Em uma situação como essa é preciso dar lugar a essa força instituinte da participação popular direta para que ela possa reconstruir as bases do processo institucional. Essa demanda de reconstrução está muito presente no debate brasileiro.
PARTIDOS
Quando os manifestantes dizem que são contra partidos, estão dizendo que a estrutura de monopólio da representação pelos partidos se esgotou. Não é possível imaginar que só os partidos tenham o monopólio da representação política. De onde vem essa ideia de que aonde os partidos não são fortes, a democracia é fraca? Isso não é verdade. A democracia é fraca quando tem um poder instituinte que não é ouvido. Porque ai há a corrupção dos partidos e a institucionalização dos processos políticos. E isso é o que vimos acontecer em várias democracias que julgávamos serem maduras, como na França, Espanha e Inglaterra. É uma pauta concreta.
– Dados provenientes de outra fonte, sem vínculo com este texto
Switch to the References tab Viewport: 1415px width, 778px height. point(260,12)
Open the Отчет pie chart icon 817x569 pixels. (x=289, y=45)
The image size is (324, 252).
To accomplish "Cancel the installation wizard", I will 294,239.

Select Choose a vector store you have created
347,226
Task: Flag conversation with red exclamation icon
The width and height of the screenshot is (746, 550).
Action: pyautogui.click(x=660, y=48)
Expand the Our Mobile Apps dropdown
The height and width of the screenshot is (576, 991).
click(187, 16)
Existe uma necessidade de reinvenção democrática. Não é possível que sejamos tão cegos. As pessoas querem modelos de participação e organização diferentes. Partidos serão só um elemento entre outros dentro de um novo acordo. Por exemplo, é necessário confiar na capacidade da população de inventar procedimentos. A democracia é invenção, mas nos adaptamos a ideia de que todos os processos estão postos e basta eles funcionarem direito. Isso é falso. Eles nunca funcionaram direito porque são processos em contínua reinvenção.
A democracia direta pode ser pensada de diversas formas: porque um candidato independente não pode se apresentar em uma eleição? Porque não implementar uma ideia usada na Islândia e outros lugares, onde a participação popular tem o poder de veto? Se 10% da população se manifestar sobre uma lei do Parlamento ela é vetada e deve haver uma consulta por sufrágio. O poder popular não é só consultivo e propositivo, como aqui há a ideia de se juntar 1 milhão de assinaturas e levar uma pauta ao Congresso, mas é um poder de veto, impedir que o Congresso tome certas decisões.